* **EXERCISE REQUIREMENTS**
Retype all of the data below word for word, leaving out the pictures.
#### DATA
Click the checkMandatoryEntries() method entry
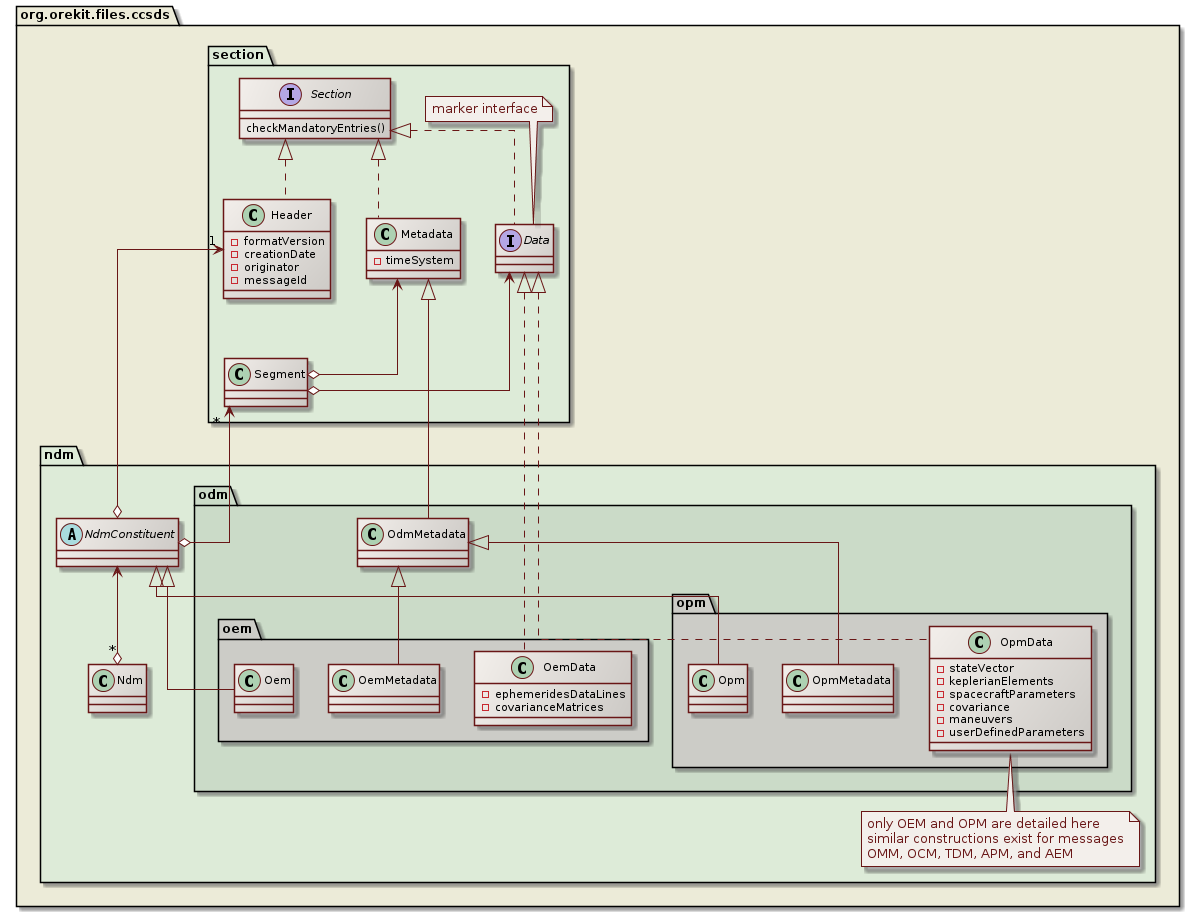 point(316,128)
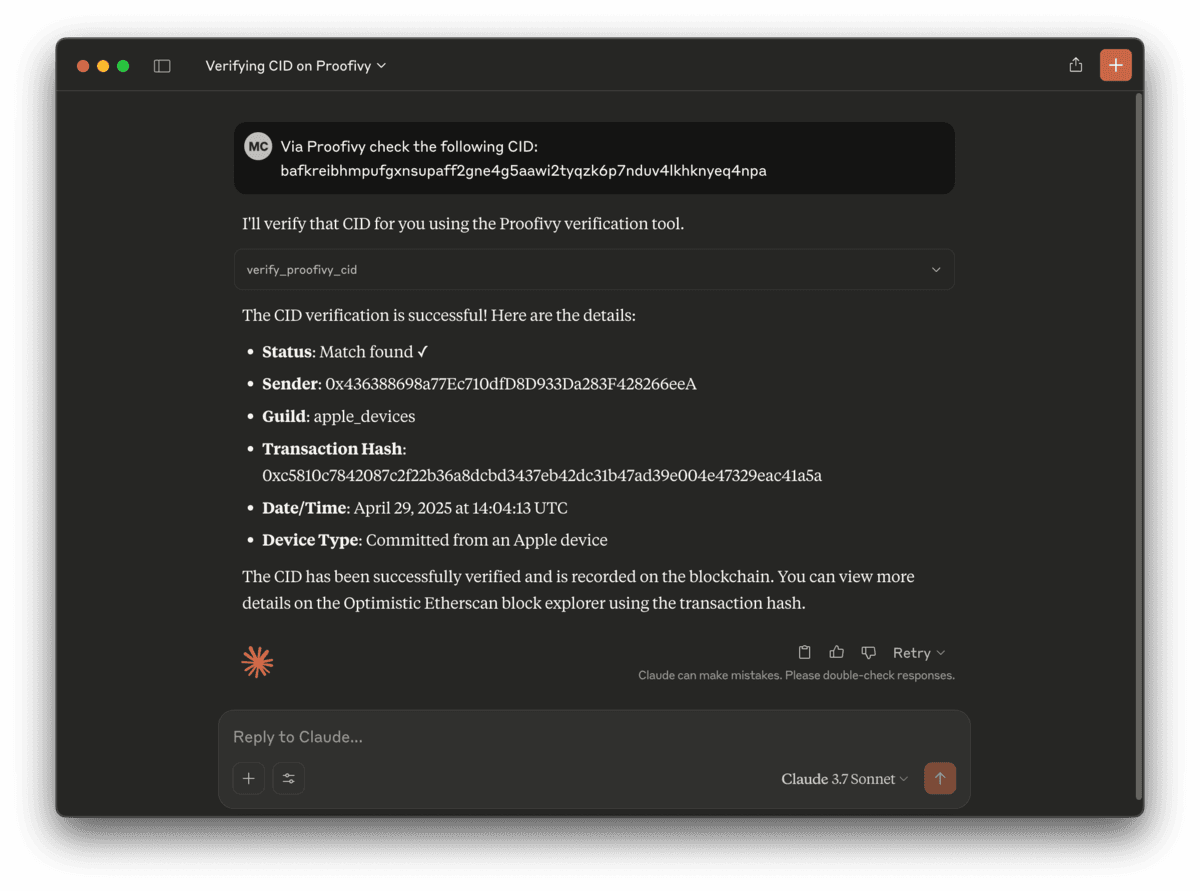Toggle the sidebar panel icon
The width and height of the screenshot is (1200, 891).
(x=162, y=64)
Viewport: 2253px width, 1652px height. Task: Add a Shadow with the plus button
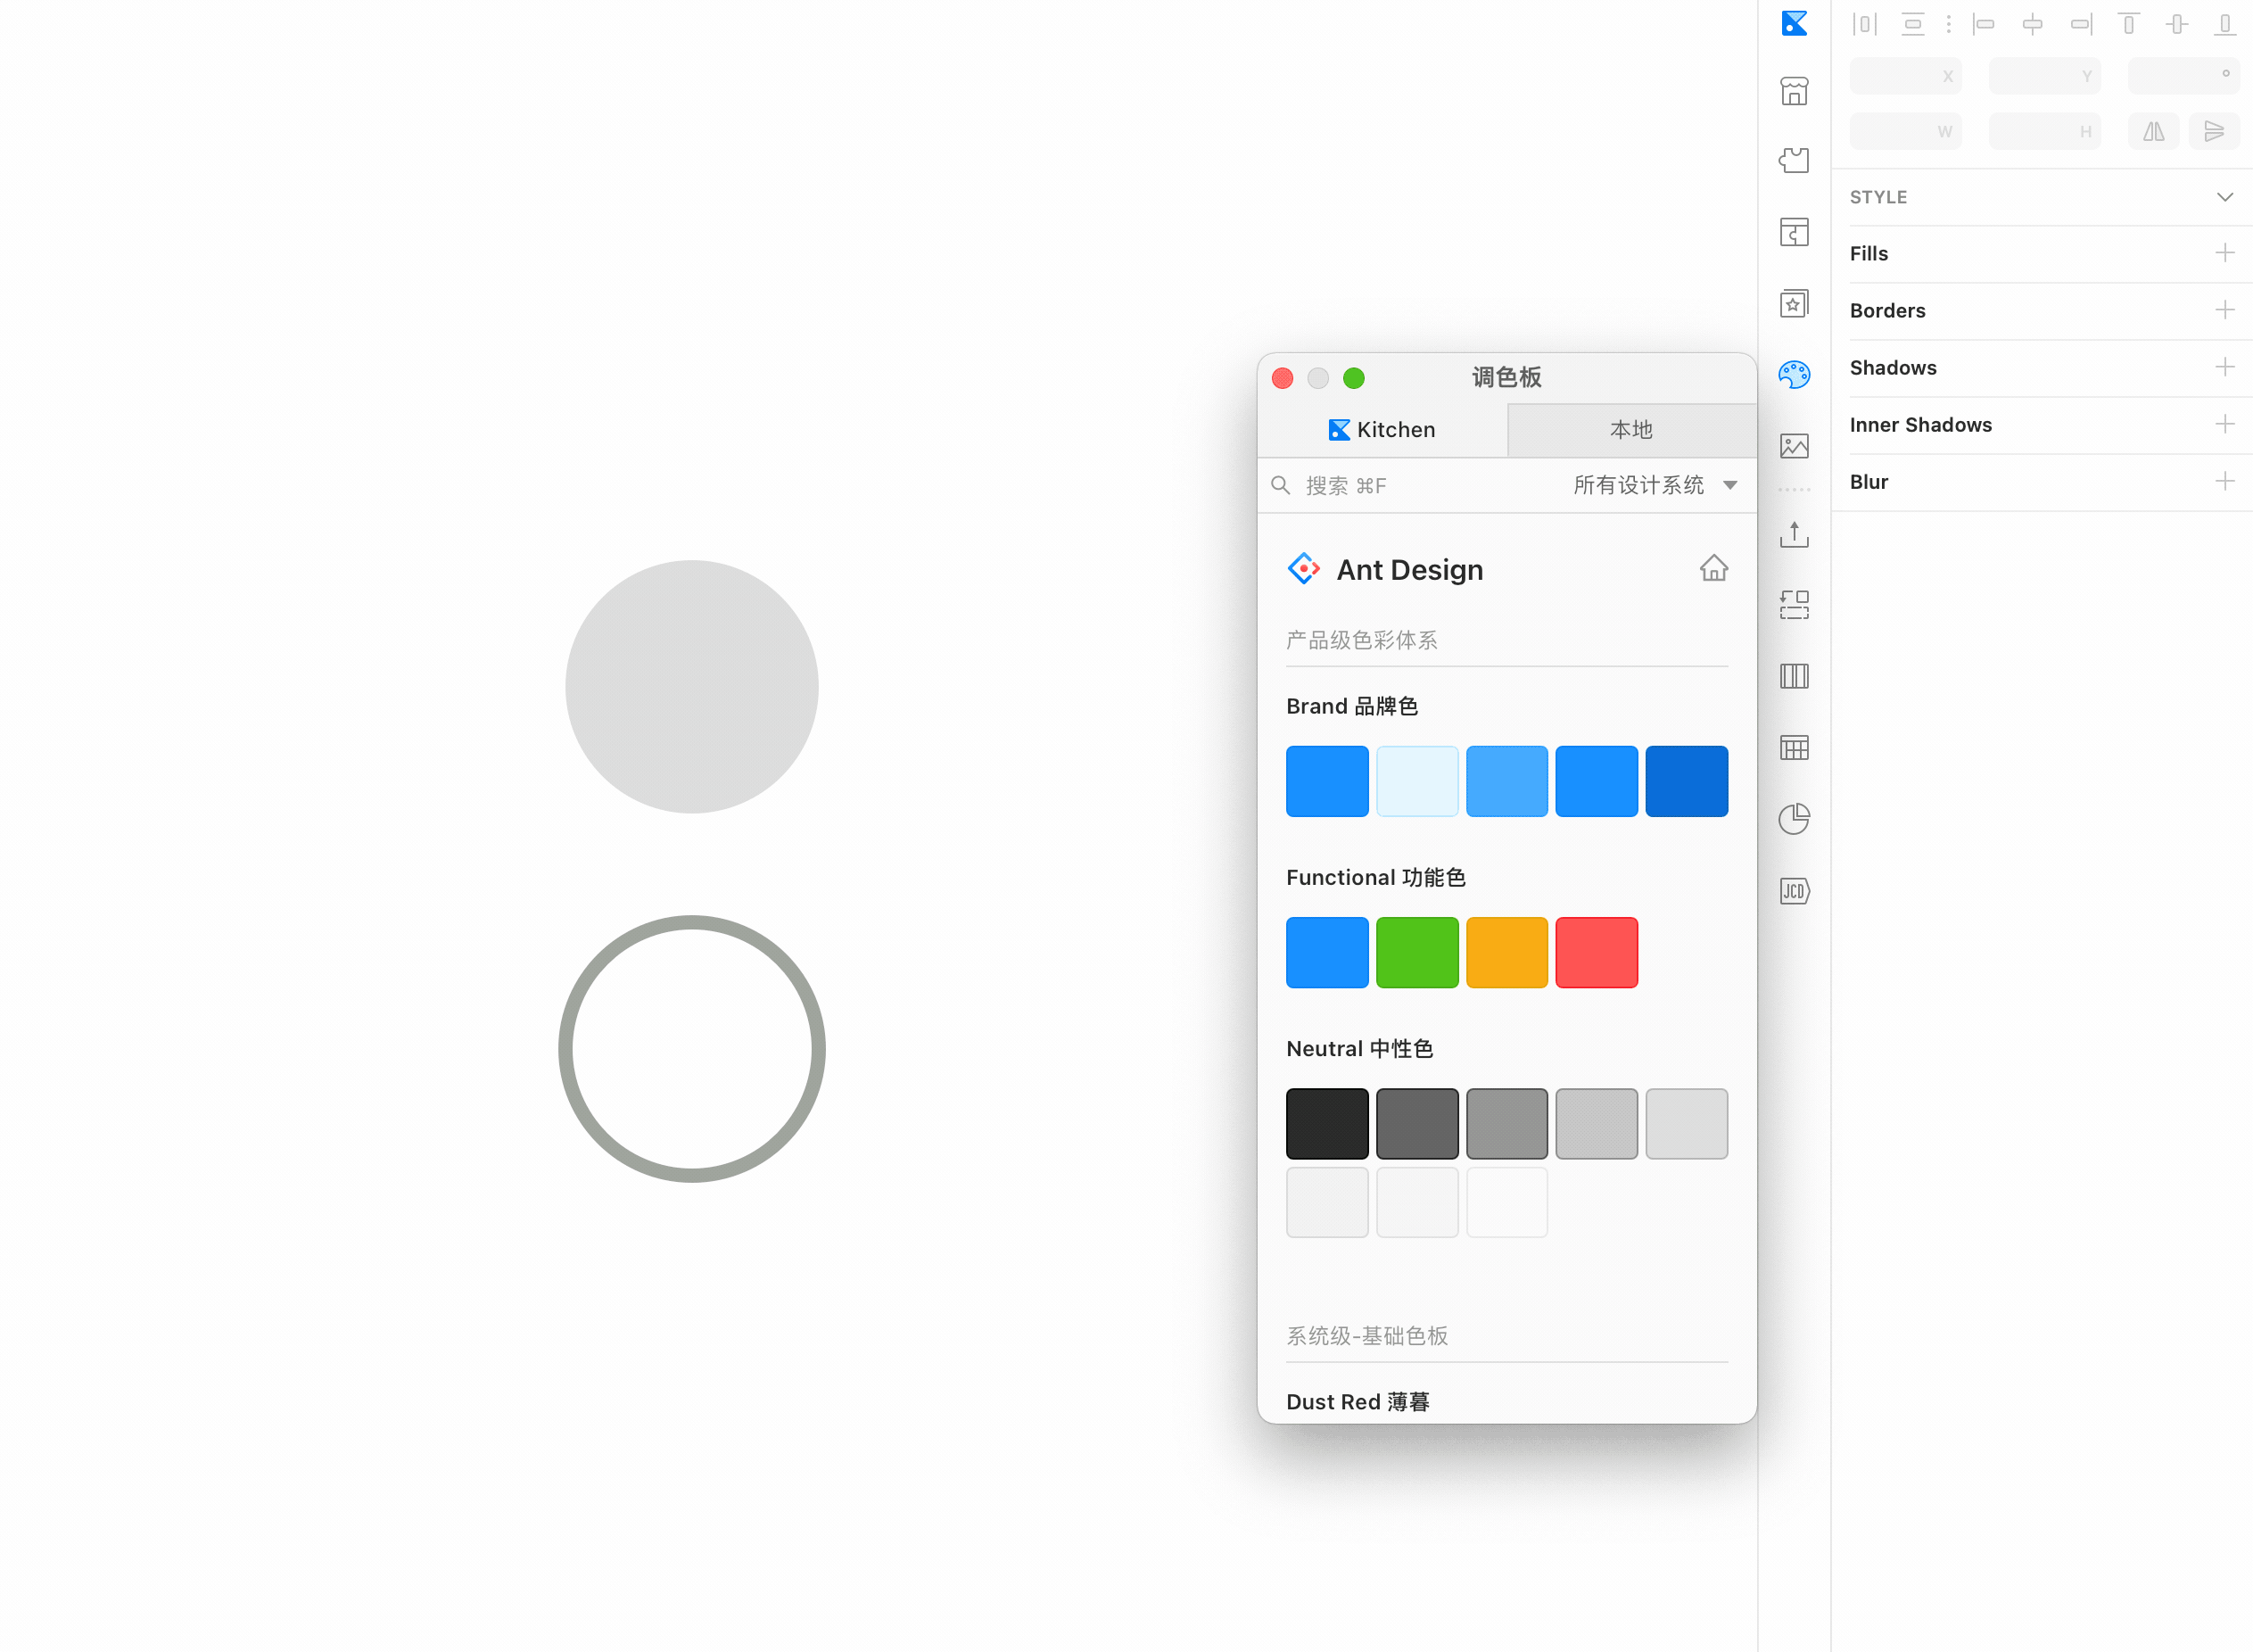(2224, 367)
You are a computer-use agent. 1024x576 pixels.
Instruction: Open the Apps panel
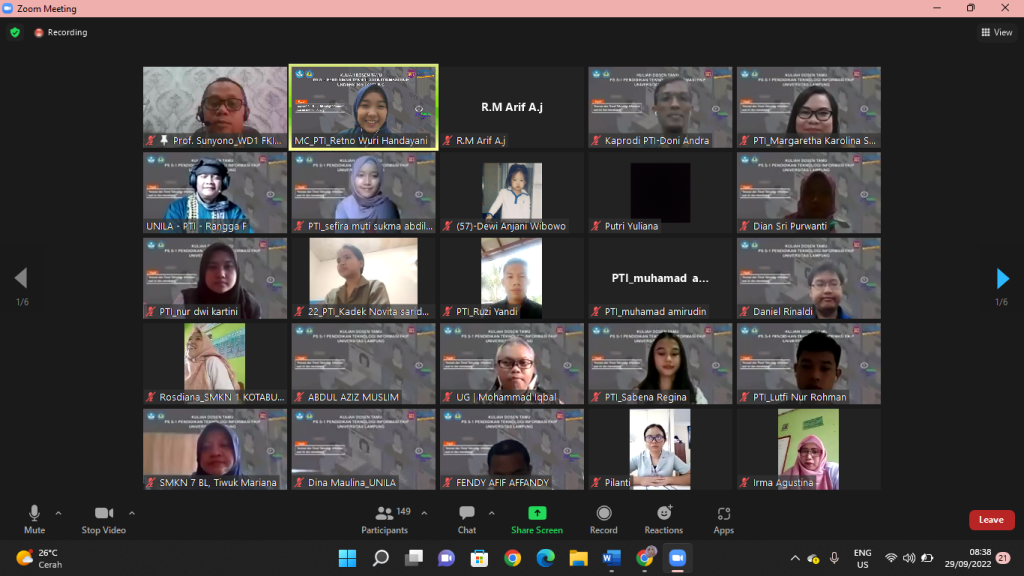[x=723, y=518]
########
* **EXPECTED ANSWER**
Click the checkMandatoryEntries() method entry
 point(316,128)
Toggle the sidebar panel icon
The width and height of the screenshot is (1200, 891).
(x=162, y=64)
Viewport: 2253px width, 1652px height. Task: Add a Shadow with the plus button
(2224, 367)
You are a computer-use agent. 1024x576 pixels.
Instruction: Open the Apps panel
[x=723, y=518]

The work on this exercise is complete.